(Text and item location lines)
____
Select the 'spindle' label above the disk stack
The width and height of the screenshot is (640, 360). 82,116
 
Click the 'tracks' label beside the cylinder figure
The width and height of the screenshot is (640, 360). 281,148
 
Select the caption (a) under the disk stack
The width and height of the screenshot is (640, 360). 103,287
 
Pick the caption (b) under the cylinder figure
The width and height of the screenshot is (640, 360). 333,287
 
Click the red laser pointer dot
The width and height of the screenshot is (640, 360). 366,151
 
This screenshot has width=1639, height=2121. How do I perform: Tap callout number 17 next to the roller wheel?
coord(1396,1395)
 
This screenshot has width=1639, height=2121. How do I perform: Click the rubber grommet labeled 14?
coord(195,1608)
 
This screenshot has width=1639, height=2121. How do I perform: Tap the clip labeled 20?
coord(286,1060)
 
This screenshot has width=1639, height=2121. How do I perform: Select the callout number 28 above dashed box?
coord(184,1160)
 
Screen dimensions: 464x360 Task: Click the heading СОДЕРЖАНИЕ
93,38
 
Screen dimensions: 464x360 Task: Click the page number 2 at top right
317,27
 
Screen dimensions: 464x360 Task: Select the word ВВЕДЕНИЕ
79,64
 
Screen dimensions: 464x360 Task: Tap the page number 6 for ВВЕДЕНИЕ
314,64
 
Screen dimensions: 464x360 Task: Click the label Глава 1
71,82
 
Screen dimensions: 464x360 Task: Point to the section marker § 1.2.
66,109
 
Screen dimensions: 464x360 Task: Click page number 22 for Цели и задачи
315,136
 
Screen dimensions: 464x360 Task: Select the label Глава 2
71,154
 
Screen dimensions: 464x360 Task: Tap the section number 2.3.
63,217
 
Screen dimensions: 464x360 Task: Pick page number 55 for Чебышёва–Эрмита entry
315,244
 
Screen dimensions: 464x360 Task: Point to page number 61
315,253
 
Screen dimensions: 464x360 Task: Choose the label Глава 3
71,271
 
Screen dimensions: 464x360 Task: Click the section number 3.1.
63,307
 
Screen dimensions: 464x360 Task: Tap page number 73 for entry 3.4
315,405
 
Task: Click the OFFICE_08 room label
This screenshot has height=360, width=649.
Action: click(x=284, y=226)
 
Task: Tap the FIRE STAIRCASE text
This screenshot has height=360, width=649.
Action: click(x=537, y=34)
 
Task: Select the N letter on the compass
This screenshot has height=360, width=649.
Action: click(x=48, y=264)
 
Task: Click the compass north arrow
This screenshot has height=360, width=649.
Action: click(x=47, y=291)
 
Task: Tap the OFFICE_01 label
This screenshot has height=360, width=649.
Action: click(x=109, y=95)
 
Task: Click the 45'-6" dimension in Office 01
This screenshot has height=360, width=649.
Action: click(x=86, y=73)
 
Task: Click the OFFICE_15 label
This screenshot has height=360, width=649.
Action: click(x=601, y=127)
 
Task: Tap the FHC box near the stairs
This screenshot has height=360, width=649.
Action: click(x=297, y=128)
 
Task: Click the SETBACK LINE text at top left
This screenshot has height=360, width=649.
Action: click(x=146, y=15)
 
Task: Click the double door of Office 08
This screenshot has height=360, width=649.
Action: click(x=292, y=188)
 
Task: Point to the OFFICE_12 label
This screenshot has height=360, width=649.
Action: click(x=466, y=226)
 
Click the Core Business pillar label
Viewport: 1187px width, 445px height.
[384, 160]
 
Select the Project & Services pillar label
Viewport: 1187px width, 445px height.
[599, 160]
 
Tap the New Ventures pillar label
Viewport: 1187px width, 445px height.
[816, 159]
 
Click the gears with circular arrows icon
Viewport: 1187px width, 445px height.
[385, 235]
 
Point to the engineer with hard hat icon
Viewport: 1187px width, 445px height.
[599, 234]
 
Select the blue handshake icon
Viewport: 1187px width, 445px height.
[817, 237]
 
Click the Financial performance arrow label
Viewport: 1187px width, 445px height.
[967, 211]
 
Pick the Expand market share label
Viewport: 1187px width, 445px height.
____
Copy out all of the lines above, keeping every character the same.

Response to this exercise:
Select the 'spindle' label above the disk stack
The width and height of the screenshot is (640, 360). 82,116
 
Click the 'tracks' label beside the cylinder figure
The width and height of the screenshot is (640, 360). 281,148
 
Select the caption (a) under the disk stack
The width and height of the screenshot is (640, 360). 103,287
 
Pick the caption (b) under the cylinder figure
The width and height of the screenshot is (640, 360). 333,287
 
Click the red laser pointer dot
The width and height of the screenshot is (640, 360). 366,151
 
This screenshot has width=1639, height=2121. How do I perform: Tap callout number 17 next to the roller wheel?
coord(1396,1395)
 
This screenshot has width=1639, height=2121. How do I perform: Click the rubber grommet labeled 14?
coord(195,1608)
 
This screenshot has width=1639, height=2121. How do I perform: Tap the clip labeled 20?
coord(286,1060)
 
This screenshot has width=1639, height=2121. How do I perform: Select the callout number 28 above dashed box?
coord(184,1160)
 
Screen dimensions: 464x360 Task: Click the heading СОДЕРЖАНИЕ
93,38
 
Screen dimensions: 464x360 Task: Click the page number 2 at top right
317,27
 
Screen dimensions: 464x360 Task: Select the word ВВЕДЕНИЕ
79,64
 
Screen dimensions: 464x360 Task: Tap the page number 6 for ВВЕДЕНИЕ
314,64
 
Screen dimensions: 464x360 Task: Click the label Глава 1
71,82
 
Screen dimensions: 464x360 Task: Point to the section marker § 1.2.
66,109
 
Screen dimensions: 464x360 Task: Click page number 22 for Цели и задачи
315,136
 
Screen dimensions: 464x360 Task: Select the label Глава 2
71,154
 
Screen dimensions: 464x360 Task: Tap the section number 2.3.
63,217
 
Screen dimensions: 464x360 Task: Pick page number 55 for Чебышёва–Эрмита entry
315,244
 
Screen dimensions: 464x360 Task: Point to page number 61
315,253
 
Screen dimensions: 464x360 Task: Choose the label Глава 3
71,271
 
Screen dimensions: 464x360 Task: Click the section number 3.1.
63,307
 
Screen dimensions: 464x360 Task: Tap page number 73 for entry 3.4
315,405
 
Task: Click the OFFICE_08 room label
This screenshot has height=360, width=649.
Action: click(x=284, y=226)
 
Task: Tap the FIRE STAIRCASE text
This screenshot has height=360, width=649.
Action: click(x=537, y=34)
 
Task: Select the N letter on the compass
This screenshot has height=360, width=649.
Action: click(x=48, y=264)
 
Task: Click the compass north arrow
This screenshot has height=360, width=649.
Action: click(x=47, y=291)
 
Task: Tap the OFFICE_01 label
This screenshot has height=360, width=649.
Action: click(x=109, y=95)
 
Task: Click the 45'-6" dimension in Office 01
This screenshot has height=360, width=649.
Action: click(x=86, y=73)
 
Task: Click the OFFICE_15 label
This screenshot has height=360, width=649.
Action: click(x=601, y=127)
 
Task: Tap the FHC box near the stairs
This screenshot has height=360, width=649.
Action: click(x=297, y=128)
 
Task: Click the SETBACK LINE text at top left
This screenshot has height=360, width=649.
Action: click(x=146, y=15)
 
Task: Click the double door of Office 08
This screenshot has height=360, width=649.
Action: click(x=292, y=188)
 
Task: Point to the OFFICE_12 label
This screenshot has height=360, width=649.
Action: click(x=466, y=226)
 
Click the Core Business pillar label
Viewport: 1187px width, 445px height.
[384, 160]
 
Select the Project & Services pillar label
Viewport: 1187px width, 445px height.
[599, 160]
 
Tap the New Ventures pillar label
Viewport: 1187px width, 445px height.
[816, 159]
 
Click the gears with circular arrows icon
Viewport: 1187px width, 445px height.
[385, 235]
 
Point to the engineer with hard hat icon
Viewport: 1187px width, 445px height.
[599, 234]
 
Select the blue handshake icon
Viewport: 1187px width, 445px height.
[817, 237]
 
Click the Financial performance arrow label
Viewport: 1187px width, 445px height.
[967, 211]
 
Pick the Expand market share label
Viewport: 1187px width, 445px height.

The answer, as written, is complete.